*INSTRUCTIONS TO FOLLOW*: In the records below, find the line containing "You are a GUI" and the line containing "Task: Refresh the"; please repeat exactly the lines from one to the other, both included, and nothing more.

*SUPPLIED DATA*:
───
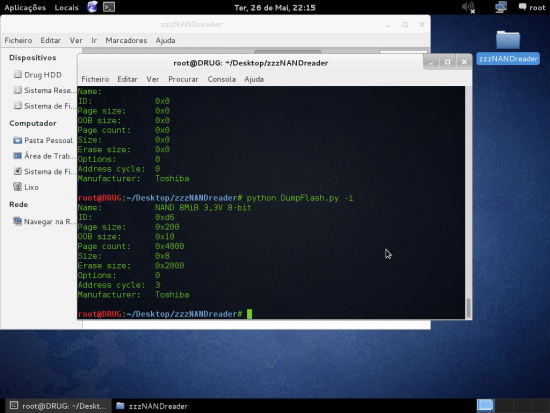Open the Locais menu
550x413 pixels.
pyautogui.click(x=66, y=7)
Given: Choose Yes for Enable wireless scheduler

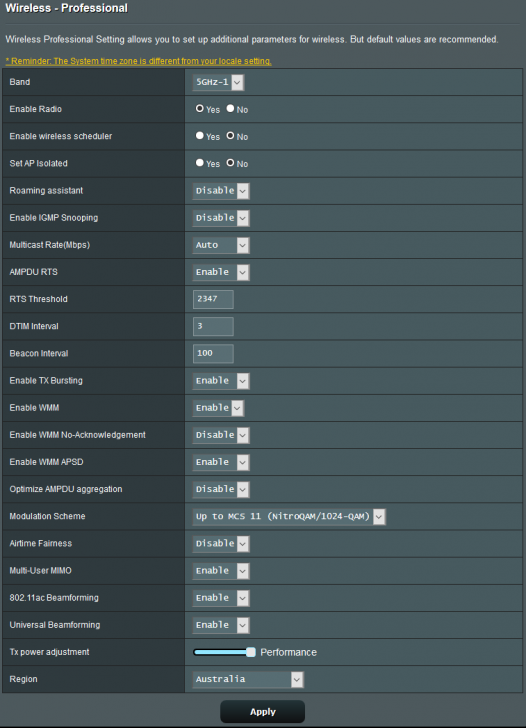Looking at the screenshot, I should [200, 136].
───
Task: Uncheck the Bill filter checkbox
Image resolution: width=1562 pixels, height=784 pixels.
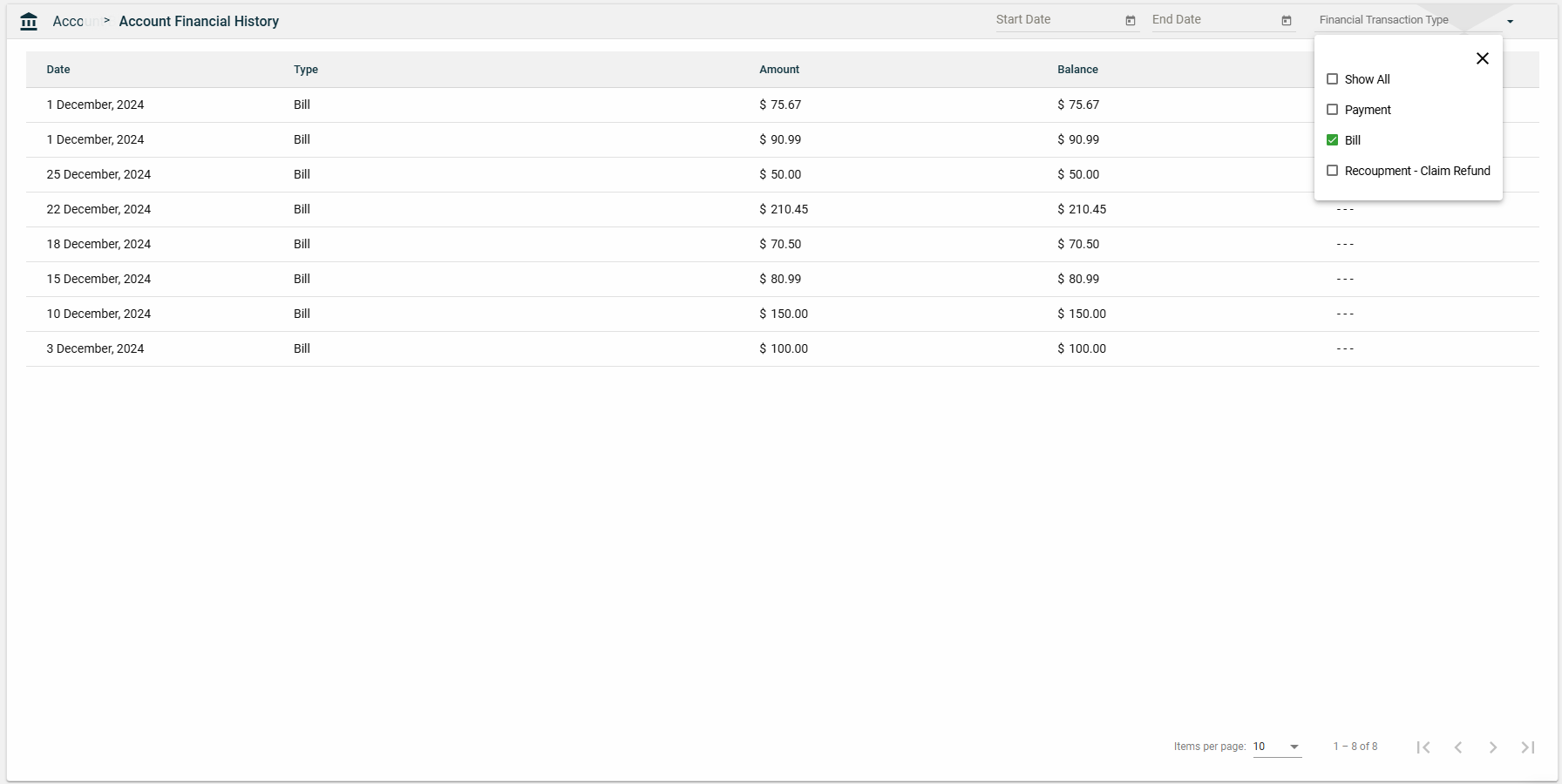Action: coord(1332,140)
───
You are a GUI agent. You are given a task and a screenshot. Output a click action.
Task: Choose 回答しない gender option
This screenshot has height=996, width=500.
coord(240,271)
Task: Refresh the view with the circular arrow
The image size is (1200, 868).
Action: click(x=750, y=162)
───
*RESULT FOR THIS TASK*:
You are a GUI agent. You are given a task and a screenshot. Output a click action.
Task: Choose 回答しない gender option
This screenshot has height=996, width=500.
coord(240,271)
Task: Refresh the view with the circular arrow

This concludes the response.